母親の配偶者居住権の消滅後に所有者の息子が建物・土地を譲渡した場合 ~ 贈与や相続・譲渡など資産税[30]



配偶者居住権の記事を掲載します。


今回は



母親の配偶者居住権の消滅後に、所有者の息子が建物・土地を譲渡した場合



を紹介します。


(画像は舞鶴市の煉瓦倉庫です。)


今回お伝えするのは少し複雑なパターンです。



対価を払って配偶者居住権を消滅させた後、所有者の息子が建物・土地を譲渡した場合について検討します。

時系列にいうと次のような経過です。


(1)夫が死亡し、遺贈により妻Aに終身の配偶者居住権が設定された後、子どもBが自宅の土地・建物の所有権を取得しました。(取得日:2021年3月20日)


(2)その5年後に、子どもBがA(母親)に対価を払って配偶者居住権を消滅させました。
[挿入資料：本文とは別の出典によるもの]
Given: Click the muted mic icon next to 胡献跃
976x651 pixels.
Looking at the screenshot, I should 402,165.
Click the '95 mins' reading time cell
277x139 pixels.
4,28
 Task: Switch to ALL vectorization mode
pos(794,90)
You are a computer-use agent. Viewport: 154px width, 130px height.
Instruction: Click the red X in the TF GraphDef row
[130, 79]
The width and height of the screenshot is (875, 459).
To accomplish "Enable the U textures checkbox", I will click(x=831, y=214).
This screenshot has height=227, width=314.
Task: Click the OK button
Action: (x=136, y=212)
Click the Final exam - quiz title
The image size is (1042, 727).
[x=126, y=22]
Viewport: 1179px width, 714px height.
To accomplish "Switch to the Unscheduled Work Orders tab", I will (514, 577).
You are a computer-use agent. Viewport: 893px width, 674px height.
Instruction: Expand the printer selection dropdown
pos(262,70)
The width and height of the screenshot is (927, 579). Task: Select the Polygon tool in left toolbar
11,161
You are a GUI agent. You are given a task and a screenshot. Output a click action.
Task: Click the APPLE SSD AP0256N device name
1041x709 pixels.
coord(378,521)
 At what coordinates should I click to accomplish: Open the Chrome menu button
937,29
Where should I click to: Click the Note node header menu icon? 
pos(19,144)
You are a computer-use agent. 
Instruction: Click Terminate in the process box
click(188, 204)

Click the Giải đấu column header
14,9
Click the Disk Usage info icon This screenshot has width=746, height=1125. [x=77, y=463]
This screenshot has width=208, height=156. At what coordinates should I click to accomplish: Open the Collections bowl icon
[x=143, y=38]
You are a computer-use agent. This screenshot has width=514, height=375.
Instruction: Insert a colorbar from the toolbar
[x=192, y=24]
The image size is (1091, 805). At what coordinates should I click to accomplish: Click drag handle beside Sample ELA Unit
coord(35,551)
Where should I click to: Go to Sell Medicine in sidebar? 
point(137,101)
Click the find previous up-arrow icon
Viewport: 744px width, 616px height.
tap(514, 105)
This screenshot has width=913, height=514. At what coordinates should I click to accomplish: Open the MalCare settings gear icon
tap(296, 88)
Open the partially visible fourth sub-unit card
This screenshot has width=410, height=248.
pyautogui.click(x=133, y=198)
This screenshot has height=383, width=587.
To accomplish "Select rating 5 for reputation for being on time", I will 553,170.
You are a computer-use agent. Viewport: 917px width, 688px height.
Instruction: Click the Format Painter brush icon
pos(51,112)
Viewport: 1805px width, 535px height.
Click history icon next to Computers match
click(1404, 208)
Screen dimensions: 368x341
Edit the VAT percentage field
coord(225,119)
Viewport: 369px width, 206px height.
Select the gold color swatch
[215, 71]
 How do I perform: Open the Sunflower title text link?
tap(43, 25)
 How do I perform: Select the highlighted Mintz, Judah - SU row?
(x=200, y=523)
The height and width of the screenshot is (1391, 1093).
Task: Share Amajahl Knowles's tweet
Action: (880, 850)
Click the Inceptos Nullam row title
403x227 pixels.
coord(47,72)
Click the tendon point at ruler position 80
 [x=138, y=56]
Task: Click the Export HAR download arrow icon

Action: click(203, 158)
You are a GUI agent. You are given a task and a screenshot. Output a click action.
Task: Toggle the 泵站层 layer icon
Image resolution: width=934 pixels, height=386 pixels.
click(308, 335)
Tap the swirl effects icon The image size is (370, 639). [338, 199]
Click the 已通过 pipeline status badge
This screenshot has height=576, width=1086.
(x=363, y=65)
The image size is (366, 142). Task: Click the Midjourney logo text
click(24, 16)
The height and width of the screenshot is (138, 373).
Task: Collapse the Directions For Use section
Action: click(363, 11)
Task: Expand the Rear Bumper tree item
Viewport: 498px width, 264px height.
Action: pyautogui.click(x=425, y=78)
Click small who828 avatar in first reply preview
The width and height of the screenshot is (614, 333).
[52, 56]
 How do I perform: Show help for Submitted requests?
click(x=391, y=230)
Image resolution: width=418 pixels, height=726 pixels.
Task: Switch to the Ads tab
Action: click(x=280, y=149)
(消滅日:2026年3月20日)


(3)その後に子どもBが建物・土地を譲渡した場合(譲渡日:2026年9月25日)




(1)配偶者居住権設定に関する資料


■建物・土地所有者:被相続人(夫)

■夫死亡日:2021年3月20日

■建物相続税評価額:2,000万円

■土地相続税評価額:5,000万円

■被相続人の土地・建物の取得日:2010年12月1日

■被相続人の建物の建築費3,000万円

■被相続人の土地の取得費5,000万円

■配偶者の年齢:80歳10月(夫死亡日時点)

■建物・土地の相続人:長男

■建物構造:木造(法定耐用年数:22年)



(2)配偶者居住権を消滅日に関する資料


■配偶者居住権放棄日:2026年3月20日(対価の支払い有り)

■配偶者居住権の対価:842万円

■土地の利用権( 配偶者居住権に基づく敷地利用権の価額)の対価:1.055万円

■配偶者居住権消滅時の建物相続税評価額:1,500万円

■配偶者居住権消滅時の土地相続税評価額:5,000万円



(3)配偶者居住権の消滅後の所有者の譲渡に関する資料


■建物・土地の売却価格:8,000万円

■譲渡日:2026年9月25日


建物の(2)の配偶者居住権消滅時の取得費の計算



① 消滅時の建物の取得費


配偶者居住権の設定時の被相続人から引き継いだ建物取得費

 3,000万円-3,000万円×0.9×0.031×15年※※=1,745万円

※ 耐用年数 22年×1.5=33年の定額法の償却率

※※ 2010/12/01~2026/03/20:15年3月→15年



② 消滅時の配偶者居住権の取得費


1,745万円×1,329万円/2,000万円※※×(1-5/12※※※)=676万円

※ 配偶者居住権の設定時の価額:1,329万円

※※ 相続開始時の建物相続税評価額:2,000万円

※※※ ア/イ

ア:配偶者居住権の設定時から消滅時までの期間

2021/03/20~2026/03/20:5年

イ:配偶者居住権の存続期間

12年


③ 建物の所有権部分の取得費(配偶者居住権の取得時)


① – ② = 1,069万円


④消滅の対価


842万円


⑤取得費の合計


ⅰ ③+④=1,911万円 

ⅱ 1,911万円×(1-0.9×0.031×1年)=1,858万円



土地の(2)の配偶者居住権消滅時の取得費の計算




①消滅時の土地の取得費


5,000万円


②消滅時の配偶者居住権の敷地利用権取得費


5,000万円×1,055万円/5,000万円×(1-5/12)=615万円


③土地の価額


①-②=4,385万円


④消滅の対価


1.055万円


⑤取得費の合計



長期譲渡所得になります




③+④=5,440万円

8,000万円-(1,858万円+5,440万円)=702万円





変化を探し、変化に対応し、変化を機会として利用する(ピーター F.ドラッカー)

Every day is a new day!

冬の1日を元気にお過ごしください。